== RECORDS SUPPLIED ==
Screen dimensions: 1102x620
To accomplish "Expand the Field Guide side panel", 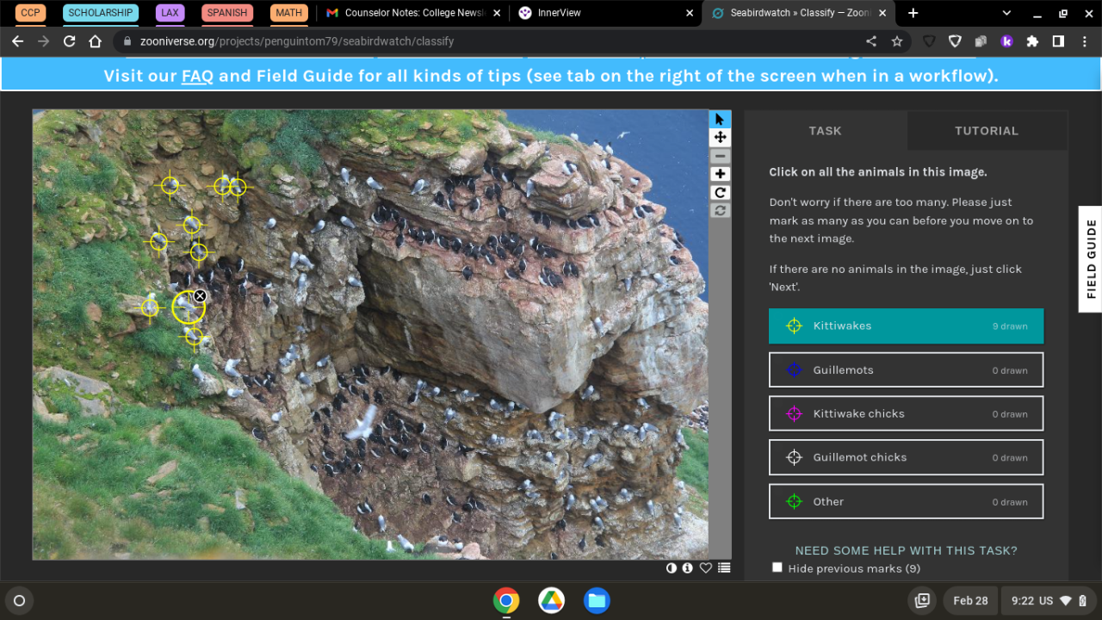I will (x=1091, y=259).
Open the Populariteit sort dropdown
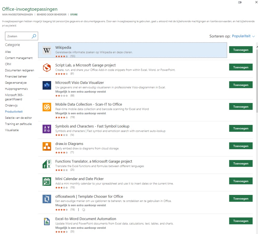 click(243, 36)
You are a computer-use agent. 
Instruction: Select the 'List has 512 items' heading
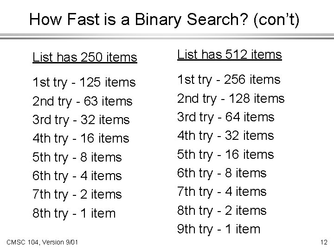230,55

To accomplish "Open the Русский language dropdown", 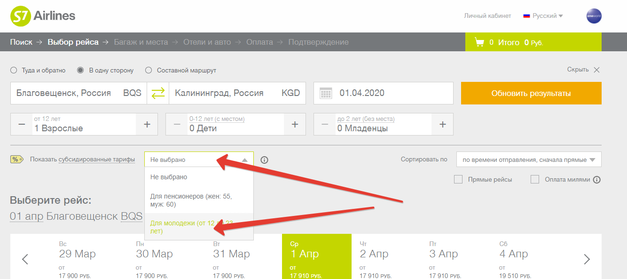I will [x=543, y=16].
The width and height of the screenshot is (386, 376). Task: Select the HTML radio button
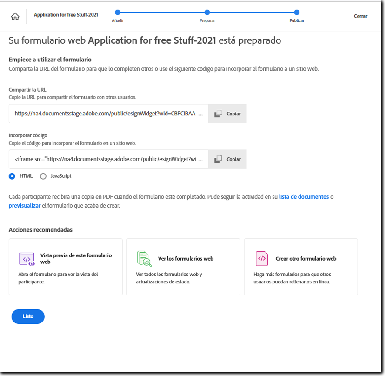(x=11, y=176)
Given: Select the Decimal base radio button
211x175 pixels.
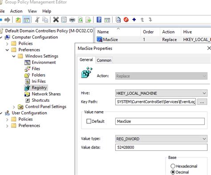Looking at the screenshot, I should [173, 172].
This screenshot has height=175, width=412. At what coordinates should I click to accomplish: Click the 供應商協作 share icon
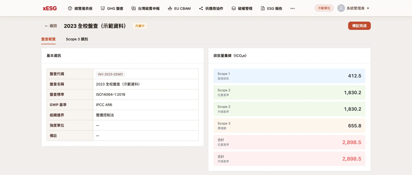click(201, 8)
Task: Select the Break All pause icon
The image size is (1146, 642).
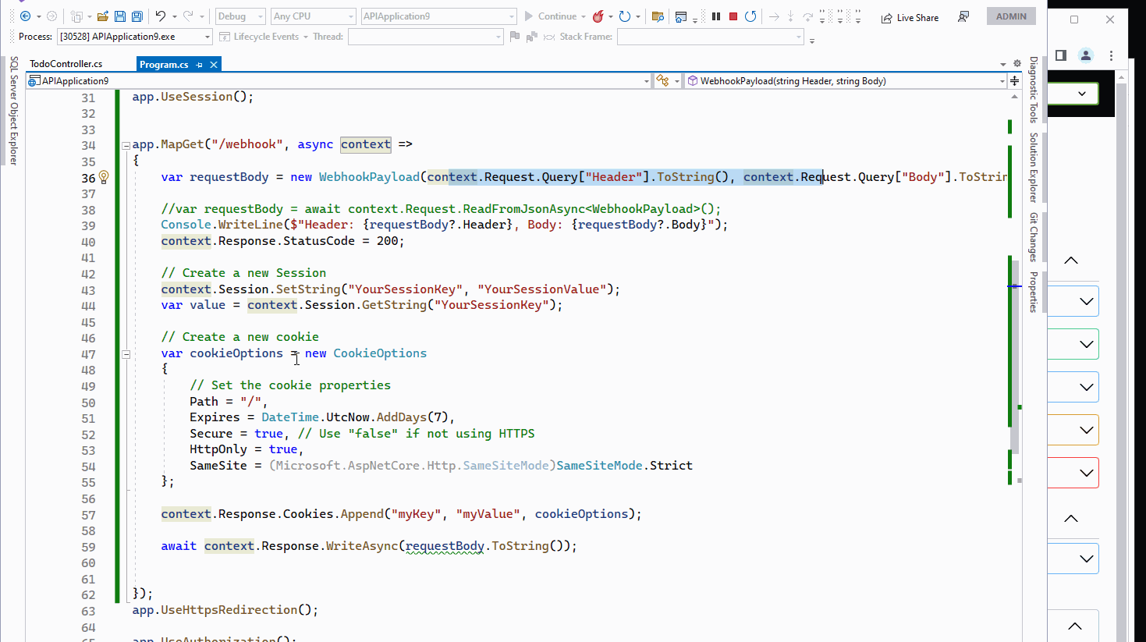Action: point(716,16)
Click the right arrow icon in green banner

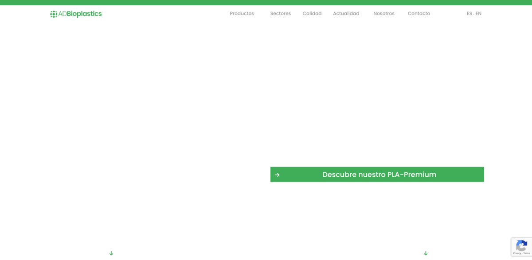coord(277,175)
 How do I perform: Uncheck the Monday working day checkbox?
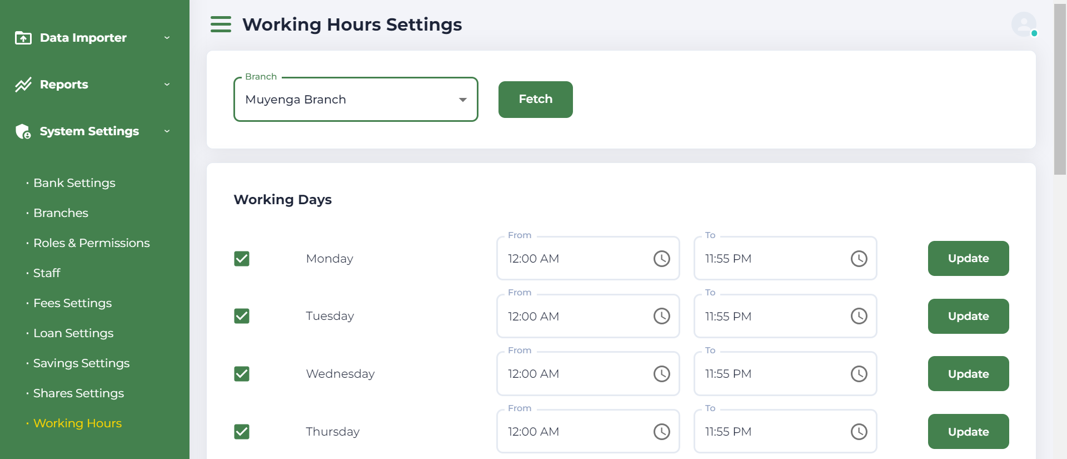pos(242,259)
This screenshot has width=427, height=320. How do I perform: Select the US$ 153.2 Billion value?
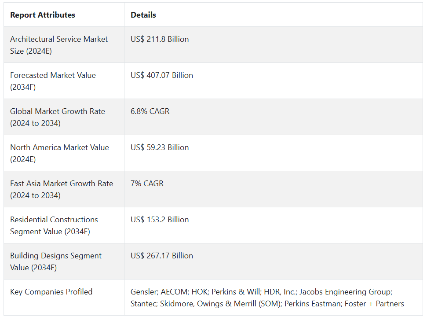click(x=160, y=220)
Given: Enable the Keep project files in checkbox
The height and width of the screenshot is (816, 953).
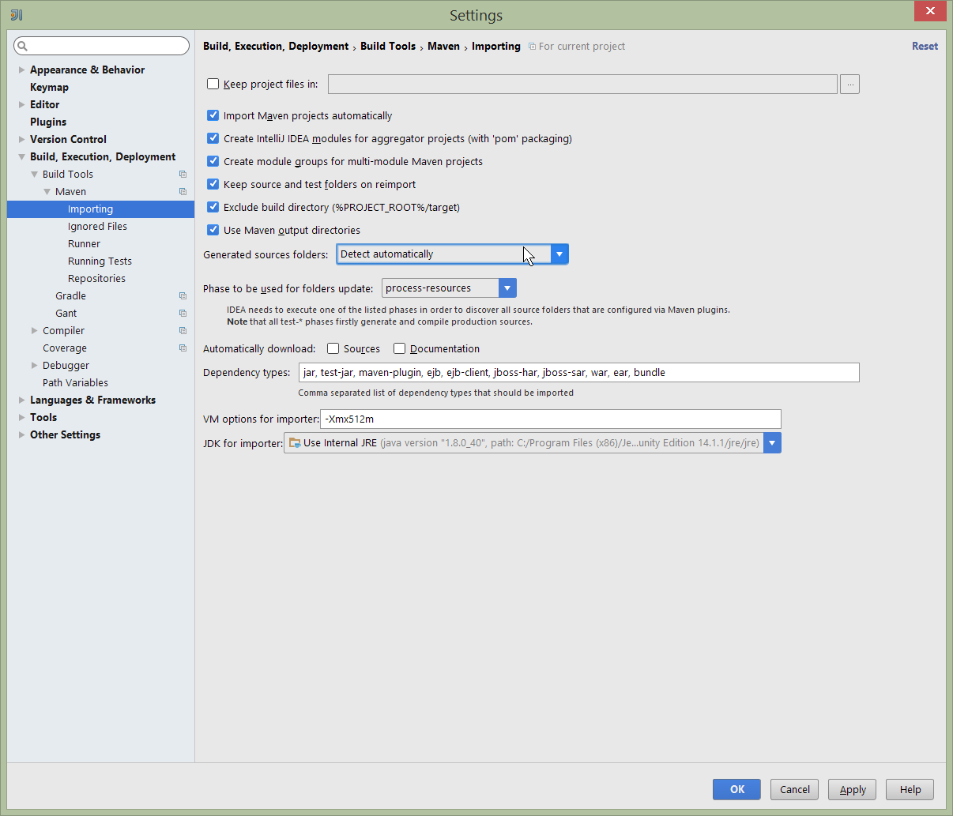Looking at the screenshot, I should tap(213, 84).
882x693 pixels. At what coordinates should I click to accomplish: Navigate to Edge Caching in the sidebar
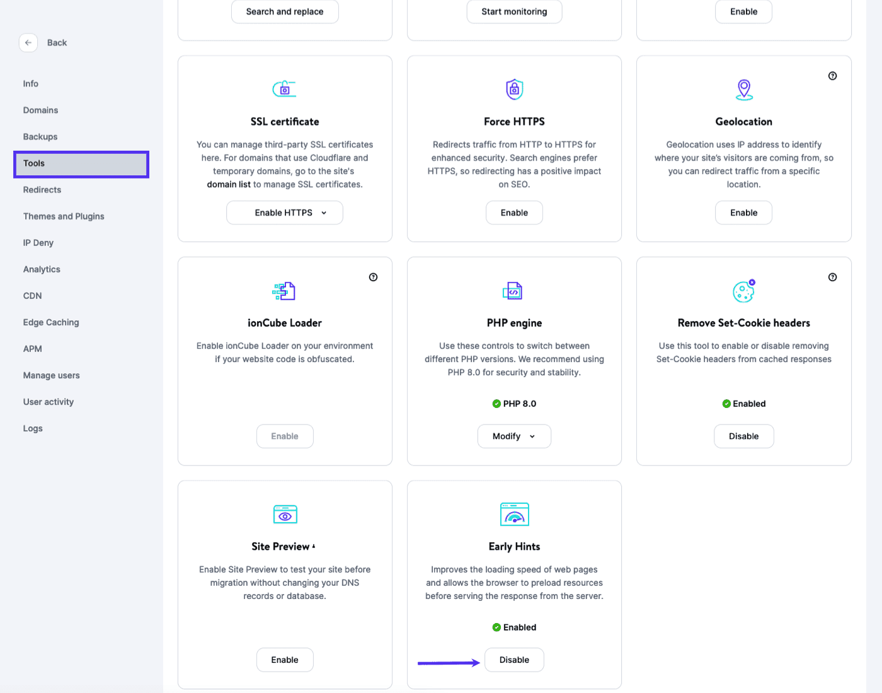(x=51, y=322)
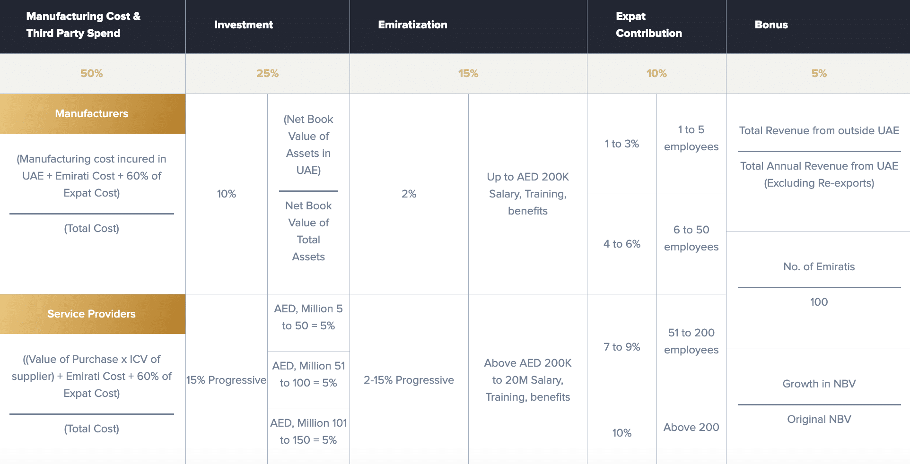Click the 15% weighting under Emiratization

tap(468, 73)
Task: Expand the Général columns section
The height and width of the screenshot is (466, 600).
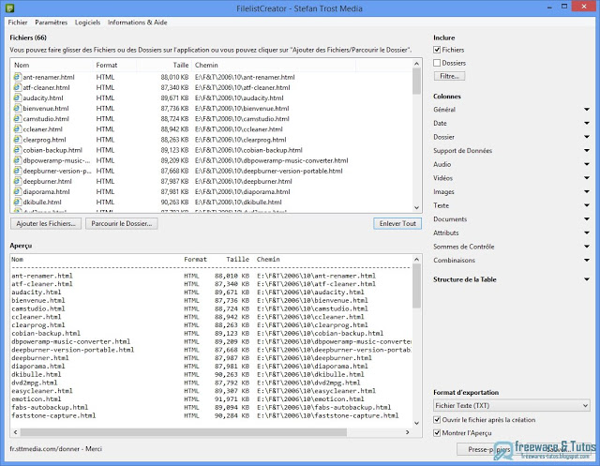Action: coord(512,110)
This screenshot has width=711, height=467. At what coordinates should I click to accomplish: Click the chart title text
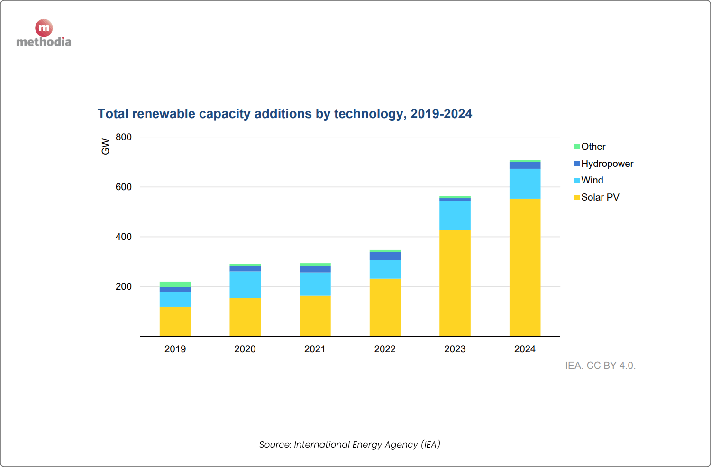click(x=284, y=114)
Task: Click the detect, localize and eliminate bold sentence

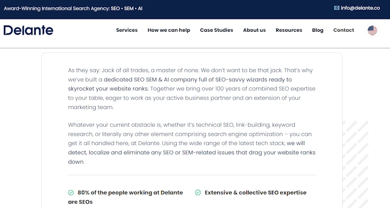Action: [192, 152]
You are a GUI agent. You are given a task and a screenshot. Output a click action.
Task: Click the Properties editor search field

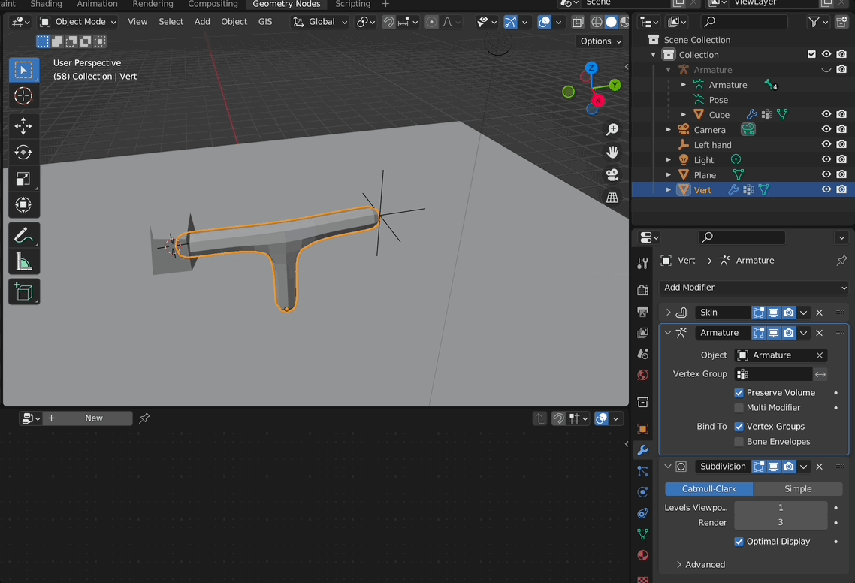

== GOAL OF THE EXERCISE ==
Could you retype exactly the lines running from the one with "Task: Click the detect, localize" to the end of the material above, pictures omitted?

== RESPONSE ==
Task: Click the detect, localize and eliminate bold sentence

Action: [192, 152]
You are a GUI agent. You are given a task and a screenshot. Output a click action.
Task: Click the Properties editor search field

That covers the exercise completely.